BEGIN

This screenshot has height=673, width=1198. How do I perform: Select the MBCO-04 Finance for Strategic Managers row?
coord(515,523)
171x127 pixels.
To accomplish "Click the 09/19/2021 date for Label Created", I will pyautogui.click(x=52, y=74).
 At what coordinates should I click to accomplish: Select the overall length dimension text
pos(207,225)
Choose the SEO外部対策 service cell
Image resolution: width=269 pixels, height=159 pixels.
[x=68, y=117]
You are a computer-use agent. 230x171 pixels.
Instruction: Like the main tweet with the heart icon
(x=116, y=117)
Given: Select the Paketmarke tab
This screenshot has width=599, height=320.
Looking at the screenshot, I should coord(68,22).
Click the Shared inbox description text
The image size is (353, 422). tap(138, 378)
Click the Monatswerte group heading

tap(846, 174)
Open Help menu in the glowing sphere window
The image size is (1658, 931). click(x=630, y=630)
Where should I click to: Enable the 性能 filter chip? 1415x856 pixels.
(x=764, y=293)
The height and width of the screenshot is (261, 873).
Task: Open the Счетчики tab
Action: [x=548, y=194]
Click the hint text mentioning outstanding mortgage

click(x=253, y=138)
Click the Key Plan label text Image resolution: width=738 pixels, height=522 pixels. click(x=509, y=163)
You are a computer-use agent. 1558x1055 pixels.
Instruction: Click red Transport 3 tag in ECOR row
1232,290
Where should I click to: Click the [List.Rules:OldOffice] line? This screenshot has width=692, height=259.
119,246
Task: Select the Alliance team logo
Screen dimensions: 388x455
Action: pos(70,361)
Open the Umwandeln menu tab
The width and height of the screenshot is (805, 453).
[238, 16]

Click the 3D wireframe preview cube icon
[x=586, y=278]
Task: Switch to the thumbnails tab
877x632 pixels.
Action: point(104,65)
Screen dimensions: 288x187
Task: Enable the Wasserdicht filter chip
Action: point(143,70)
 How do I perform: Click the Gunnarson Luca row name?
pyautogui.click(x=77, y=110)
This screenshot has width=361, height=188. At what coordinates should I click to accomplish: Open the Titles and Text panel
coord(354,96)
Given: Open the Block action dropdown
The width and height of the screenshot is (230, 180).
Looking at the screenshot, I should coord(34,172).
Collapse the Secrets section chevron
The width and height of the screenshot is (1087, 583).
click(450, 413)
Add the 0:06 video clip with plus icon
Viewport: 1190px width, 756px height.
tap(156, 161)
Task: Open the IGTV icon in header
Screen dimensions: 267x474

END

» **Exercise directions**
Rewrite every line of the listing above as a numbered list, leaving out the blank lines.

» **Finished answer**
1. This screenshot has height=673, width=1198. How do I perform: Select the MBCO-04 Finance for Strategic Managers row?
2. coord(515,523)
3. 171x127 pixels.
4. To accomplish "Click the 09/19/2021 date for Label Created", I will pyautogui.click(x=52, y=74).
5.  At what coordinates should I click to accomplish: Select the overall length dimension text
6. pos(207,225)
7. Choose the SEO外部対策 service cell
8. Image resolution: width=269 pixels, height=159 pixels.
9. [x=68, y=117]
10. You are a computer-use agent. 230x171 pixels.
11. Instruction: Like the main tweet with the heart icon
12. (x=116, y=117)
13. Given: Select the Paketmarke tab
14. This screenshot has width=599, height=320.
15. Looking at the screenshot, I should coord(68,22).
16. Click the Shared inbox description text
17. The image size is (353, 422). tap(138, 378)
18. Click the Monatswerte group heading
19. tap(846, 174)
20. Open Help menu in the glowing sphere window
21. The image size is (1658, 931). click(x=630, y=630)
22. Where should I click to: Enable the 性能 filter chip? 1415x856 pixels.
23. (x=764, y=293)
24. The height and width of the screenshot is (261, 873).
25. Task: Open the Счетчики tab
26. Action: [x=548, y=194]
27. Click the hint text mentioning outstanding mortgage
28. click(x=253, y=138)
29. Click the Key Plan label text Image resolution: width=738 pixels, height=522 pixels. click(x=509, y=163)
30. You are a computer-use agent. 1558x1055 pixels.
31. Instruction: Click red Transport 3 tag in ECOR row
32. 1232,290
33. Where should I click to: Click the [List.Rules:OldOffice] line? This screenshot has width=692, height=259.
34. 119,246
35. Task: Select the Alliance team logo
36. Screen dimensions: 388x455
37. Action: pos(70,361)
38. Open the Umwandeln menu tab
39. The width and height of the screenshot is (805, 453).
40. [238, 16]
41. Click the 3D wireframe preview cube icon
42. [x=586, y=278]
43. Task: Switch to the thumbnails tab
44. 877x632 pixels.
45. Action: point(104,65)
46. Screen dimensions: 288x187
47. Task: Enable the Wasserdicht filter chip
48. Action: point(143,70)
49.  How do I perform: Click the Gunnarson Luca row name?
50. pyautogui.click(x=77, y=110)
51. This screenshot has width=361, height=188. At what coordinates should I click to accomplish: Open the Titles and Text panel
52. coord(354,96)
53. Given: Open the Block action dropdown
54. The width and height of the screenshot is (230, 180).
55. Looking at the screenshot, I should coord(34,172).
56. Collapse the Secrets section chevron
57. The width and height of the screenshot is (1087, 583).
58. click(450, 413)
59. Add the 0:06 video clip with plus icon
60. Viewport: 1190px width, 756px height.
61. tap(156, 161)
62. Task: Open the IGTV icon in header
63. Screen dimensions: 267x474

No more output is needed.